What you are asked to do:
The pictures are to be left out when the listing below is reproduced word for word.

Raw data:

◇ ◇ ◇ ◇ ◇ ◇ ◇

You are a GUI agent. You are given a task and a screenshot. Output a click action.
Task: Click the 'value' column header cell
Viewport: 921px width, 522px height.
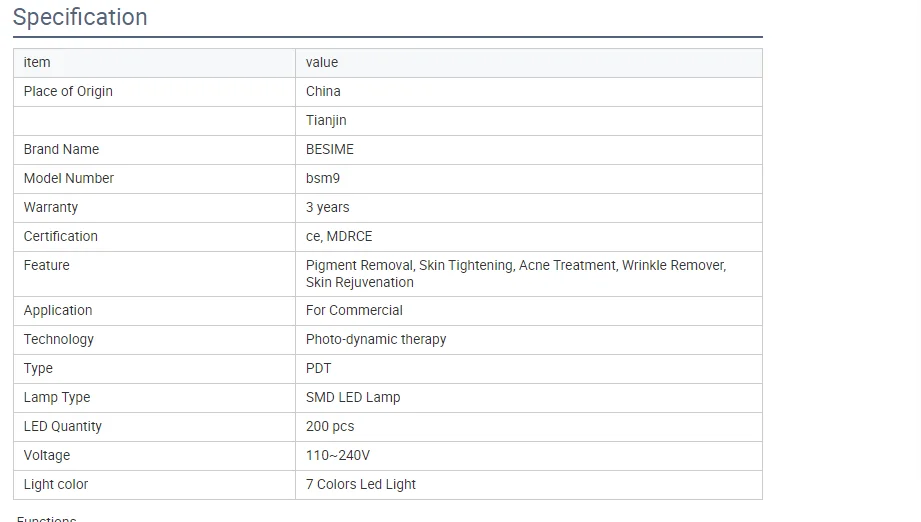click(x=322, y=62)
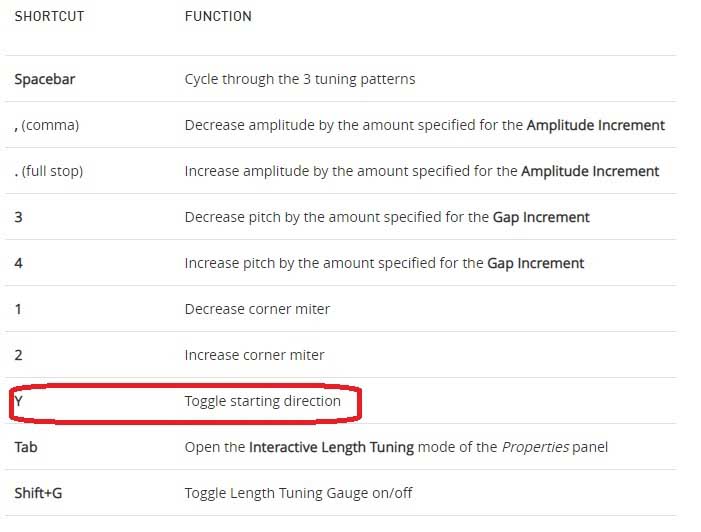The height and width of the screenshot is (532, 701).
Task: Select the shortcut key "4" cell
Action: pyautogui.click(x=19, y=263)
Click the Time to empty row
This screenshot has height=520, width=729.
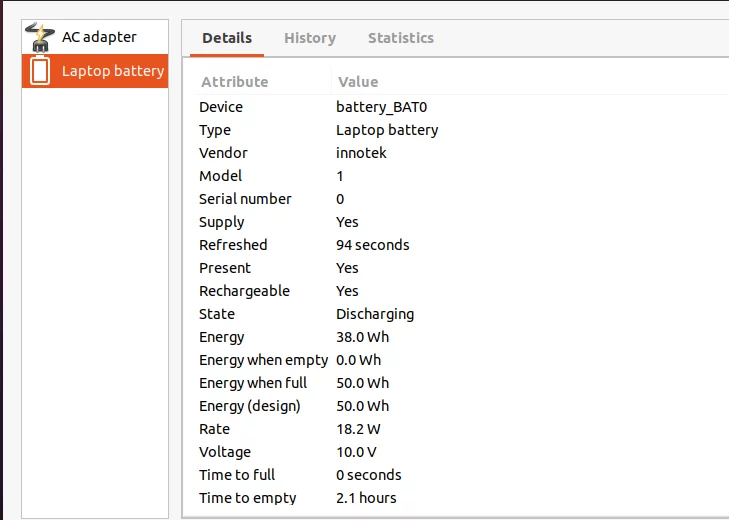click(x=463, y=498)
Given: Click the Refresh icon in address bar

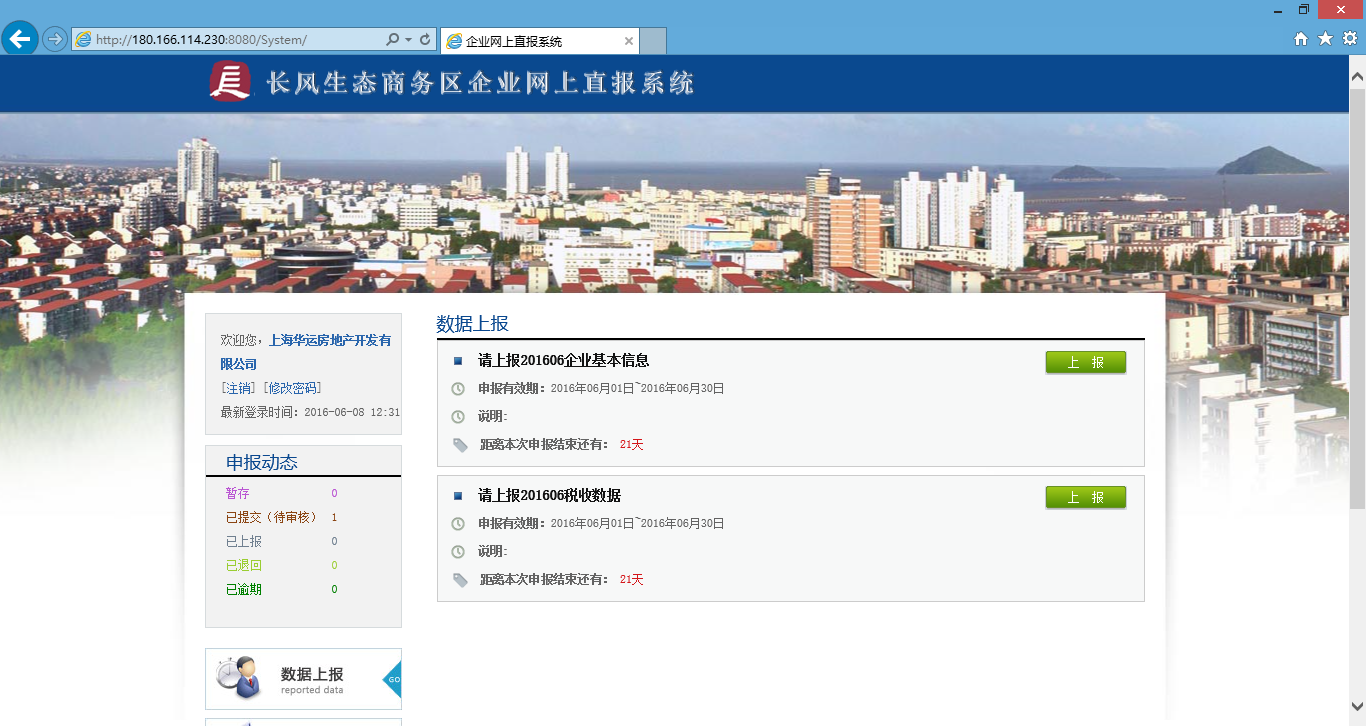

◇ ◇ ◇ ◇ ◇ ◇ ◇

Exercise answer:
You are a GUI agent. You are given a task and a screenshot. Output a click action.
Task: Click the 'value' column header cell
Viewport: 921px width, 522px height.
click(x=322, y=62)
The height and width of the screenshot is (532, 701).
Task: Select the shortcut key "4" cell
Action: pyautogui.click(x=19, y=263)
Click the Time to empty row
This screenshot has height=520, width=729.
click(x=463, y=498)
Given: Click the Refresh icon in address bar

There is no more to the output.